I am mortally wounded (sarcasm alert) because I have just read that bloggers are self absorbed, vain, self promoters, and all sort of other words that might suggest narcissism. (I can never spell that word on my own but I can always spell narcissus. Why is that?)
I haven't gazed at my own navel in at least a few hours so I don't know what they are talking about. I started blogging to meet and connect with people and I think that in all situations the only way to meet and connect is to put yourself out there and say hello, share a little, visit, comment, support and how do you meet people you have things in common with if you don't make it known who you are? Am I justifying? Do I sound defensive? Maybe.
0=fecks I give. Now, on with the Shawna Show
Queen of Awkward poses, she loves wearing dresses with pants, she loves purple, she hacks off her own hair in the middle of the night....she can do whatever the feck she wants to because she is her own boss. You know you envy her....I present, in all her
*Posing hurts. I don't have enough hip to convincingly thrust it sideways.
*Necklaces: you can never wear too many of them!
*Shoes? You don't need 'em.
*Scary ugly floors? Yes. Not much I can say about that.
*Kitchen: the someone lives here look is going on in there.
I am participating in Natalia's Rise and Write challenge. The goal is to write for five or ten minutes on a provided topic. It's first draft writing so thoughts, experimenting and just doing it are the main focus. I haven't really figured out where I will put my little writing blurps in order to link and share so for now I am putting the first two here. If you don't enjoy such things STOP READING NOW.
The first thing I see when I open my eyes in the morning is not the same every time. Some mornings my face is smooshed into my pillow and sheets are over my head. This morning I opened my eyes to my cat, Matty, lying on my chest purring and gazing at me. As soon as we made eye contact she tapped her paw gently on my lips. I was very tired and feeling ill; not sure if I was going to be getting up for the day, not sure if the nausea would be improved by breakfast, and there was something about that gentle little pat, as though she were saying, I'm here; it will be okay. You have been here for me and now I am here for you." I like to think that, but it is more likely she was saying, "Hurry up and get out of bed." Matty is more inclined to snuggle up to my legs so finding her on my chest, looking at me, meeting those big, round, gold eyes when I first opened mine, just feels like a special moment of connection. An understanding that we are two middle aged females, looking after each other.
The first bouquet of flowers I remember is not much of a bouquet by normal standards. Like many little girls, I happily picked wild flowers and clutched them in my grubby little fists, hurrying home to give them to my mother. I believe that it is this typical behaviour, this demonstration of love from early days, that leads grown woman to hope for and to appreciate flowers given to them by their romantic partners. Flowers in a bouquet mean love.

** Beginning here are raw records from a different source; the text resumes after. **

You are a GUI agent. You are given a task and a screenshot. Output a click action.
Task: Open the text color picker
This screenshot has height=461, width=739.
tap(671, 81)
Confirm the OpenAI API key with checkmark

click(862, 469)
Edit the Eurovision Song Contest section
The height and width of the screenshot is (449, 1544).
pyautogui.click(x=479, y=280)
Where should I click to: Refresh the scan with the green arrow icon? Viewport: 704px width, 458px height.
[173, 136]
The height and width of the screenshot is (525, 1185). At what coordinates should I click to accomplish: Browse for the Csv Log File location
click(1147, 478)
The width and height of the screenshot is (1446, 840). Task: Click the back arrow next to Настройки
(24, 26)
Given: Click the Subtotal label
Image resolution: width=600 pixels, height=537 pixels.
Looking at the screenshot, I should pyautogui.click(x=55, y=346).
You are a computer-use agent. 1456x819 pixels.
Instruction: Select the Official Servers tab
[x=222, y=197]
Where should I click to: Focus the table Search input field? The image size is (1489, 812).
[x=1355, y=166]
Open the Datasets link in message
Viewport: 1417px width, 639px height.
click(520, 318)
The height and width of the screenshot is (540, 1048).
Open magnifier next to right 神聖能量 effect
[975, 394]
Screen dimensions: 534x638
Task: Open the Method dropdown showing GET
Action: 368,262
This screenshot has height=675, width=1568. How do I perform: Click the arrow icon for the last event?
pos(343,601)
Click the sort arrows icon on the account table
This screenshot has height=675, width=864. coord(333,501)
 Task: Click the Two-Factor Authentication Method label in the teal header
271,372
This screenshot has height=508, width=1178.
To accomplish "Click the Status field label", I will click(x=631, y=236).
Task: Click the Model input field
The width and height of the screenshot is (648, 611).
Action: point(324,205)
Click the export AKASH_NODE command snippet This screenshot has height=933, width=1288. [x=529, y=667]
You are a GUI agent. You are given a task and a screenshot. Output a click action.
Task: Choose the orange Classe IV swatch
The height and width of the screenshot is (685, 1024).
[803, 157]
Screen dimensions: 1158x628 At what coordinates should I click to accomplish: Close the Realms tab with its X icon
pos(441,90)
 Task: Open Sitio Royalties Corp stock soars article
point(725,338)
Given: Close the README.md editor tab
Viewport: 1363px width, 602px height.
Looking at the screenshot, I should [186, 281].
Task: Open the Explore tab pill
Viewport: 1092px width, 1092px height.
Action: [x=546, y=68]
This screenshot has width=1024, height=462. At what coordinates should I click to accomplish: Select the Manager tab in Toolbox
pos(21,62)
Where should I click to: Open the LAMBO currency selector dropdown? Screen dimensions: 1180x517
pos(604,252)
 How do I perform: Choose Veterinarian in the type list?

I grew up in a small town where there were still wild areas around, empty lots with no houses, wooded areas, fields of grass and flowers, and dandelions, buttercups and daisies were a regular part of my daily play, but in the wooded areas the small purple flours of the wild geranium could be found and they were my favourite. The woods was magical, a place where the fairies lived so of course the flowers that grew there were more enticing to me than the dandelions of the fields. I picked little nosegays of the little, delicate flowers and presented them to my mother, who must have somehow found some sort of tiny vessel to put them in.
Fast forward many years-decades-and it is now my mother who brings me bouquets of love. She has a talent for flower arranging and an large overflowing garden. I too was a passionate gardener, but having a garden no longer, due to those circumstances and life changes that it is best to take in stride, I miss the presence of flowers in my life greatly. Regularly, my mother drops by with colourful, artful, sweet smelling bouquets she has picked for me. Or, as I see it, regularly my mother comes to visit me and brings me love.